Racial hostility at Tesla isn’t just a private matter anymore. As this is written, the State of California is suing Tesla for racial discrimination. According to a statement by the Department of Fair Employment and Housing, the State found “a racially segregated workplace where Black workers are subjected to racial slurs and discriminated against in job assignments, discipline, pay, and promotion.” It allegedly took Tesla months to remove a drawing of a noose in a public bathroom with “fuck n — — ” written next to it. In a comically inadequate statement, the company said it was “not perfect”. Characterizing the lawsuit as “unfair and counterproductive”, Tesla continues to deflect, evade and gaslight.

It will not be surprising if the reader encounters the information in the preceding paragraphs for the first time. Nor would it be a surprise if there was a vague, peripheral awareness of these stories — perhaps a memory of a headline — without much of an appetite for the details. These things happen. The bad guys get punished, the victim is made whole, we all move on.

Yet the documented racism at Tesla is worth our attention precisely because of the choice to focus on something else. Blowout party in Austin! Twitter takeover! Elon is at it again! When juxtaposed against all the news about Elon Musk we have been inundated with of late, the decade’s worth of egregiously abusive workplace conditions for Black workers at Tesla shed new light on our relationship with white supremacy. Sometimes we see it, but most of the time we give ourselves permission not to.

The murder of a Black man goes viral, compelling acknowledgement that Black lives matter. When the ugliness of systemic racism becomes obvious to an inconvenient degree, we defiantly pledge to stand against it, ratcheting up the social cost of these sins in the name of our salvation. And yet systemic racism in its most overt and repugnant form currently permeates the most popular company in America unabated. The silence is deafening.
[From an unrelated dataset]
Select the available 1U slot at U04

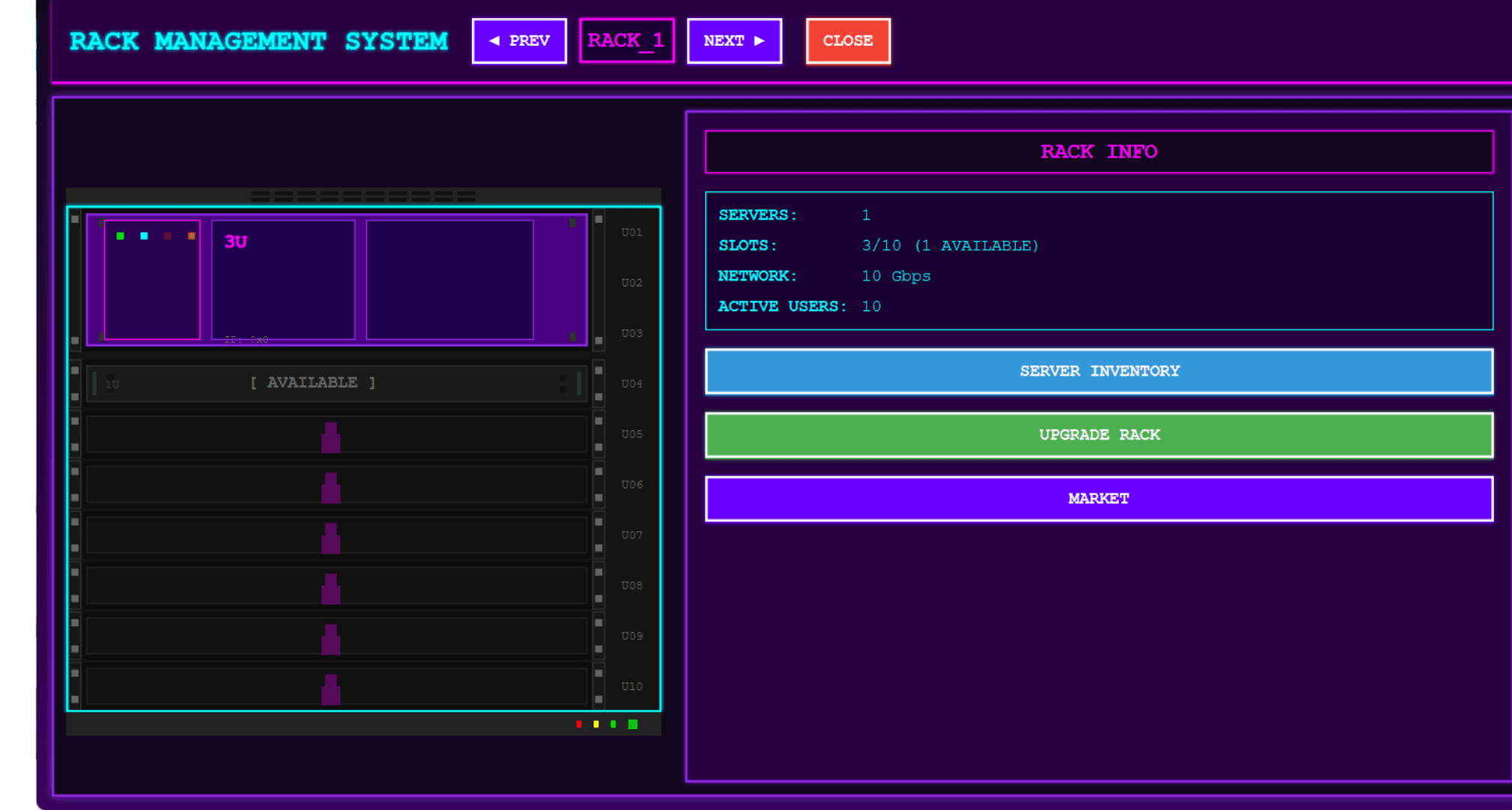[336, 383]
What we collective chose not to see is one of the properties that has made white supremacy so durable. One of the famous psychological experiments in our time highlights the power of selective attention: a person in a gorilla suit walks past experiment subjects in plain sight and they remain oblivious reporting to never have seen it. The experiment highlights the power of humans to focus on something to the exclusion of all else. As Tesla and Elon Musk are celebrated, consider what the invisible gorilla could be. It is right in front of us.